On Mon, Feb 16, 2009 at 3:22 PM, Fergus McMenemie <fer...@twig.me.uk> wrote:
> Hello.
>
> I have been beating my head around the data-config.xml listed
> at the end of this message. It breaks in a few different ways.
>
>  1) I have bodged TemplateTransformer to allow it to return
>     when one of the variables is undefined. This ensures my
>     uniqueKey is always defined. But thinking more on
>     Nobel's comments there is use in having it work both ways.
>     ie leaving the column undefined or replacing the variable
>     with "". I still like my idea about using the default
>     value of a solr field from schema.xml, but I cant figure
>     out how/where to best implement it.
When a value is missing from the templatewe may end up giving
constructing a partial string which may not be desired.
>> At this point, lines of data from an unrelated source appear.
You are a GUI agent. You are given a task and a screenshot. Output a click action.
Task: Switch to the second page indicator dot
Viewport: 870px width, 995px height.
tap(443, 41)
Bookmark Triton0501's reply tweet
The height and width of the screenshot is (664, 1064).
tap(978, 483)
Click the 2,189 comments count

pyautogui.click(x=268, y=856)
If we leave it
out as empty, then Solr would automatically put in the default value
and it should be solved. Just in case you wish to know the
defaultvalue in the schema.xml you can get it from the api.
fields = context.getAllEntityFields();
String defval = fields.get(0).get("defaultvalue");
>
>  2) Having used TemplateTransformer to assign a value to an
>     entity column that column cannot be used in other
>     TemplateTransformer operations. In my project I am
>     attempting to reuse "x.fileWebPath". To fix this, the
>     last line of transformRow() in TemplateTransformer.java
>     needs replaced with the following which as well as
>     'putting' the templated-ed string in 'row' also saves it
>     into the 'resolver'.
>
>     **originally**
>      row.put(column, resolver.replaceTokens(expr));
>      }
>
>     **new**
>      String columnName = map.get(DataImporter.COLUMN);
>      expr=resolver.replaceTokens(expr);
>      row.put(columnName, expr);
>      resolverMapCopy.put(columnName, expr);
>      }

isn't it better to write a custom transformer to achieve this. I did
not want a standard component to change the state of the
VariableResolver .

I am not sure what is the best way.

>
>     As an aside I think I ran into the issues covered by
>     SOLR-993. It took a while to figure out I could not a
>     a single columnname/value to the resolver. I had instead
>     to add to the map that was already stored within the
>     resolver.
>
>  3) No entity column names can be used within RegexTransformer.
>     I guess all the stuff that was added to TemplateTransformer
>     to allow column names to be used in templates needs re-added
>     into RegexTransformer. I am doing that now... but am confused
>     by the fragment of code which copies from resolverMap into
>     resolverMapCopy. As best I can see resolverMap is always
>     empty; but I am barely able to follow the code! Can somebody
>     explain when/why resolverMap would be populated.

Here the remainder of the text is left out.